» The task:
Look through the data below for the line with "Careers (73, 556)" and the line with "Skip to main content (48, 10)", then output those two and all lines in between, exactly as written.

Content starts

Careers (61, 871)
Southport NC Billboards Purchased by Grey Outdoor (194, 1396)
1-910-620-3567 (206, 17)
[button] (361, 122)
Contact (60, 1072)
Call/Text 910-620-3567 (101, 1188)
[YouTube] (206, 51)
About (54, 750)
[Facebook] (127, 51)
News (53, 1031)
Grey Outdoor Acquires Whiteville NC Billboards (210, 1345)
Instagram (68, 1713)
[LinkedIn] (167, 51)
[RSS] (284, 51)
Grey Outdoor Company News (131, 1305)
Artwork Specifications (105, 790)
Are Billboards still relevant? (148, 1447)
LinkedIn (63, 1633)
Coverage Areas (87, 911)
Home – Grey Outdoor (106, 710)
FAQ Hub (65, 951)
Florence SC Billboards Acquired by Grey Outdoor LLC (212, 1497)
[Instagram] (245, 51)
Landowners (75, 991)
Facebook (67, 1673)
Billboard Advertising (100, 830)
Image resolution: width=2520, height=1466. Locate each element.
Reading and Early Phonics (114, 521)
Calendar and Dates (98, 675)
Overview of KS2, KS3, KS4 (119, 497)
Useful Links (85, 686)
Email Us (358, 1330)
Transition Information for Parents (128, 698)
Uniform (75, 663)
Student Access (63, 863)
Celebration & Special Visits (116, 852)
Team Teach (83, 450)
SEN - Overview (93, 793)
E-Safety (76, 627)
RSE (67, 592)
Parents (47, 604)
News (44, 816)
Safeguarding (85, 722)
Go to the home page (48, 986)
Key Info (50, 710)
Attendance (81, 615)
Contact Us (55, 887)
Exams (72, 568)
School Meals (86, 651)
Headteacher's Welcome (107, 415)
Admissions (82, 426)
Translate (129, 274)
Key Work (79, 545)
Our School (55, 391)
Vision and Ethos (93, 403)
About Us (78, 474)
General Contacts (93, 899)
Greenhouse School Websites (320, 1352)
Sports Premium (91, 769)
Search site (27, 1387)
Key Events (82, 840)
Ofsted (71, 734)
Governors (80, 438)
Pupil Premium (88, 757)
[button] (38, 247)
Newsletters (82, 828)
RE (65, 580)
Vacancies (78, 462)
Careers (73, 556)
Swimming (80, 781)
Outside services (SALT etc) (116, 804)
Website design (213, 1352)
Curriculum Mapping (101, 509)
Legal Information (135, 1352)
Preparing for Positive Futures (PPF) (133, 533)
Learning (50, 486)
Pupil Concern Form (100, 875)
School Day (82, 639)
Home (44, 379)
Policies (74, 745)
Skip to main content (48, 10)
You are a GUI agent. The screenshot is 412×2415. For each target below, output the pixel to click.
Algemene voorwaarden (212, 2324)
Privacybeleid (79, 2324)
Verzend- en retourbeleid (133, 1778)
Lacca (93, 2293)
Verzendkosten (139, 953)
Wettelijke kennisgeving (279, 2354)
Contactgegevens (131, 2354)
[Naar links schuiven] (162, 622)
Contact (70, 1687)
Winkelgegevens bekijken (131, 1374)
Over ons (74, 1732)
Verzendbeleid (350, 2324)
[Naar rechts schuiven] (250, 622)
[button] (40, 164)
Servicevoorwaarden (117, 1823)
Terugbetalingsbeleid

Content ends

» Written response:
Careers (73, 556)
Swimming (80, 781)
Outside services (SALT etc) (116, 804)
Website design (213, 1352)
Curriculum Mapping (101, 509)
Legal Information (135, 1352)
Preparing for Positive Futures (PPF) (133, 533)
Learning (50, 486)
Pupil Concern Form (100, 875)
School Day (82, 639)
Home (44, 379)
Policies (74, 745)
Skip to main content (48, 10)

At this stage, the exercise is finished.